As you know, I advocate for a focus more on what inflation is doing right now, annualized for convenience and comparison purposes. Of course, inflation right now, or, more correctly, over the past month, tends to jump around a lot. Hence, it makes sense to instead ask what is the most recent inflation trend over the past few months as a far better proxy of what it is doing right now. To annualize this inflation rate requires (approximately) multiplying quarterly inflation by four, or, more accurately, calculating (1+q) to the fourth power and subtracting one, where q is the increase in prices over three months. That gives the annualized quarterly inflation rate I depict on today’s graph.

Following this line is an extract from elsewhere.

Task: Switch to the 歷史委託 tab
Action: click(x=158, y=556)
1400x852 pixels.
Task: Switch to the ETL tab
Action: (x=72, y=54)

As you can see, based on that measure, the inflation rate, by the consumer price index, the producer price index, or the Fed’s favorite, the personal consumption expenditures survey, and their less volatile siblings with food and energy prices removed, have (almost) all been below 5% for the past year and a half and below 3% for the last six months. For the last few months, all measures have been below the magical 2% mark. Remember, quarterly inflation still goes back three months, so this means that prices have been consistently below 2% for half a year now. It’s time to act.
Last month we surmised that the Fed was poised for at least a 25 basis point (.25 percentage point) cut in the interest rate, and may even do a 50 basis point cut. From an economic perspective, either is okay and each would put the Fed’s discount rate at about where it usually is when the economy is humming along okay without significant inflation. In fact, over the past couple of decades, except this crazy decade and a half since the Great Recession, the discount rate may have even been a bit lower than the target I suggest.
It is not really important whether the interest rate is a quarter or half point too high, although much more than that will be a significant drag on economic activity. What is more important is the signal sent.
That is why I expect a quarter point drop but would not be at all surprised if the Fed succumbs to the politics of it all.
This upcoming meeting is the last one before the election. There will be two more meetings this year after the election, but that period will be filled with post-election noise. After that, there will be a meeting in late January and late March, way too long to leave an economy potentially languishing toward recession.
The other bit of news is what is happening with jobs. Job growth has been strong but not spectacular. If anything, job growth has been weakening a little bit, and a recent statistical reanalysis erased almost a million jobs. Hence, the unemployment rate has been creeping up just as inflation has been trending down.
If the Fed wants to send out a small signal of stimulus, then it could announce the more moderate change and hope that will tide it over for about half a year, in effect. But, the Fed may also decide to make the larger more decisive move and more aggressively steady the ship for the next six months, and, at the same time be accused of backing the incumbents in this election year. Of course, even if they took the tiger by the tail, the incumbent party will still be accused of bungling the economy so badly that the Fed had to make a strong move. So, it is not clear whether the politics of the matter are relevant anyway.
A 50 basis point move is bold, but it is certainly not unprecedented. The stabilized inflation below their 2% target and the sudden loss of almost a million jobs gives them cover. We will see the statement the Fed makes following its move in a couple of weeks. The real interesting stuff is going on through phone calls and closed door meetings, surely. I’d love to be a fly on the wall.